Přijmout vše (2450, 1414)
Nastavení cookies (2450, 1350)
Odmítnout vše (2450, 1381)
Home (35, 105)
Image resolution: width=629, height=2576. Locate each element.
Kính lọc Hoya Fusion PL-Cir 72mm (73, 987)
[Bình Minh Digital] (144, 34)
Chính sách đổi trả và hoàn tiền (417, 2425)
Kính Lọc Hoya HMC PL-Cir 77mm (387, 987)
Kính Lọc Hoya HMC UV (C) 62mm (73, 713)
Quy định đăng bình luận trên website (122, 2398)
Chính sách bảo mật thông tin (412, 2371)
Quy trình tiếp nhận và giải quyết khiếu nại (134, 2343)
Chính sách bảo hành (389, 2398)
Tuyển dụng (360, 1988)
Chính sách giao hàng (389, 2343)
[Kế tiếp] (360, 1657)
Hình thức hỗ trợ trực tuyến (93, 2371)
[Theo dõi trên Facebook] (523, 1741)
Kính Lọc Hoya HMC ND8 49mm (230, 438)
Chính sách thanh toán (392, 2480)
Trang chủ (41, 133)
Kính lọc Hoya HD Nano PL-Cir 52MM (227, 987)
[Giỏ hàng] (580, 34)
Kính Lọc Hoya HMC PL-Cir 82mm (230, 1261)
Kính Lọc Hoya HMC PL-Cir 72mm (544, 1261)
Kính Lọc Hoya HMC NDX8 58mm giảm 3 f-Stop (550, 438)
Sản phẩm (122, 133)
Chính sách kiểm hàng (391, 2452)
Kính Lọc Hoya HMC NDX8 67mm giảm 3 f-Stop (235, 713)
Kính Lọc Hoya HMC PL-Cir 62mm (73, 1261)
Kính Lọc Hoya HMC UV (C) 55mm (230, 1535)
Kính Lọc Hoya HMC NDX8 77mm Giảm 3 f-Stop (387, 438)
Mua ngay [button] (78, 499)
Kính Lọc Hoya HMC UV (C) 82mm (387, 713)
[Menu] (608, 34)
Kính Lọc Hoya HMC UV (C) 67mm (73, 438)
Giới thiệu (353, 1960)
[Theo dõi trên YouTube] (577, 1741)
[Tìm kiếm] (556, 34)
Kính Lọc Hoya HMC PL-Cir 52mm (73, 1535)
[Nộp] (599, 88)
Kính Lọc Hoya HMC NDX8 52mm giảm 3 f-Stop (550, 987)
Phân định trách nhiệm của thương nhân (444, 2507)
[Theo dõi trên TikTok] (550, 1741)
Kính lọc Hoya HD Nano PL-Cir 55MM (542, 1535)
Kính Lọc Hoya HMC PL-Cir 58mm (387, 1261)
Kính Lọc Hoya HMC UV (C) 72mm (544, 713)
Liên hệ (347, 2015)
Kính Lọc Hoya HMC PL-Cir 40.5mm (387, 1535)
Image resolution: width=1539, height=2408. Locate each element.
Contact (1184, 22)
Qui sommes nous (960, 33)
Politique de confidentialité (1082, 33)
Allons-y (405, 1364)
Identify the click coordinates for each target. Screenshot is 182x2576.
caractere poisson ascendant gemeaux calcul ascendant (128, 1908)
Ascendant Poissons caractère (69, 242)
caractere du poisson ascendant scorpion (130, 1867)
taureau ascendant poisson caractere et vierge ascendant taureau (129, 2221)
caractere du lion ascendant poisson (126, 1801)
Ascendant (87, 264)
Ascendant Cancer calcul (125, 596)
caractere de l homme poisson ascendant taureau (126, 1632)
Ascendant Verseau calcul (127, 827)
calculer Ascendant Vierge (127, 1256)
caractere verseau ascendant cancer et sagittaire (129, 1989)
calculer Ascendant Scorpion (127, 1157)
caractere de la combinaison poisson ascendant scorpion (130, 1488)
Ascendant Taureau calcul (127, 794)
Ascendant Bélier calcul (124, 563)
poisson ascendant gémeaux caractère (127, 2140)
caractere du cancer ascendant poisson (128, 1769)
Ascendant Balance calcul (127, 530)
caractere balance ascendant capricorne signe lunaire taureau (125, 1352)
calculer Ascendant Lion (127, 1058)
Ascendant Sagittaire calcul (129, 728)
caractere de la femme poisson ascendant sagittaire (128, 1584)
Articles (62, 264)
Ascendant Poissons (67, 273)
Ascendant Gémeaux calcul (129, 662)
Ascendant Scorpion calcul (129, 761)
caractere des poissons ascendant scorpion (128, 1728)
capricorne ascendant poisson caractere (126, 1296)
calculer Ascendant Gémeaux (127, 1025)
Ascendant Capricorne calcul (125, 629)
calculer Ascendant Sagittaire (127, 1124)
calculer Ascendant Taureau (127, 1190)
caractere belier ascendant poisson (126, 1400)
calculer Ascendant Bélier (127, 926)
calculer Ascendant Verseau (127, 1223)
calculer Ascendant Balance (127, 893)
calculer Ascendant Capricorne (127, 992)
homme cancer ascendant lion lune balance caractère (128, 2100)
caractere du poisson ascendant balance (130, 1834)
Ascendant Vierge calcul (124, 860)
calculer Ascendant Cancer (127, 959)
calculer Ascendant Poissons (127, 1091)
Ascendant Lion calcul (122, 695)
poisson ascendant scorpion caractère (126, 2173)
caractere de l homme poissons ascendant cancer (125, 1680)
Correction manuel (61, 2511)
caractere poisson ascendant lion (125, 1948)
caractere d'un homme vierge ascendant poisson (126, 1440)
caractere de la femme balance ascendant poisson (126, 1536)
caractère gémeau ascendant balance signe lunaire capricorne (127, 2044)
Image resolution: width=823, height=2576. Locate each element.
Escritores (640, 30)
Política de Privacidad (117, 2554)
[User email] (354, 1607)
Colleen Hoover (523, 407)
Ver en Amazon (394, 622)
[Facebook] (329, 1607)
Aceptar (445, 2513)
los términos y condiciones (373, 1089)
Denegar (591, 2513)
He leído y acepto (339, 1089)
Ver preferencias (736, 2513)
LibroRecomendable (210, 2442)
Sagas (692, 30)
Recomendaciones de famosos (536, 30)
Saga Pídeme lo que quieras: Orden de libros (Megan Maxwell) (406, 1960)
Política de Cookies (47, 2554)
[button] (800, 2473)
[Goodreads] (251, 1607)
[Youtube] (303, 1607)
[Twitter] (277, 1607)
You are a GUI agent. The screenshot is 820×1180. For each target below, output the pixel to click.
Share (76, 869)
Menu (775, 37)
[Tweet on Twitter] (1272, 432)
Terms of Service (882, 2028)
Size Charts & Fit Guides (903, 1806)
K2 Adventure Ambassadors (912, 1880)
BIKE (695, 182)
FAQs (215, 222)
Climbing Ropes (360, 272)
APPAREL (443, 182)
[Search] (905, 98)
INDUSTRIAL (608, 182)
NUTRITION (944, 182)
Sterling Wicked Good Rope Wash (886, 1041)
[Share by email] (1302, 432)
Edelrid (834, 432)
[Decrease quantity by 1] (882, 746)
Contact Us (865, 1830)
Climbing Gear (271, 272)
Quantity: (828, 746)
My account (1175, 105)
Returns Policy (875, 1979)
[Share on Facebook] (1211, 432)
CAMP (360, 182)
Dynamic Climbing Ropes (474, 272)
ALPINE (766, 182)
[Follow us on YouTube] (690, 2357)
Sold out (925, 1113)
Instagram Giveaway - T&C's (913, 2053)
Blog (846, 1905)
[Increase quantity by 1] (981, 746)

• • • • •

= What this task involves =
Return all lines in the data that include the word "sách".

= Finished exercise =
Chính sách đổi trả và hoàn tiền (417, 2425)
Chính sách bảo mật thông tin (412, 2371)
Chính sách bảo hành (389, 2398)
Chính sách giao hàng (389, 2343)
Chính sách thanh toán (392, 2480)
Chính sách kiểm hàng (391, 2452)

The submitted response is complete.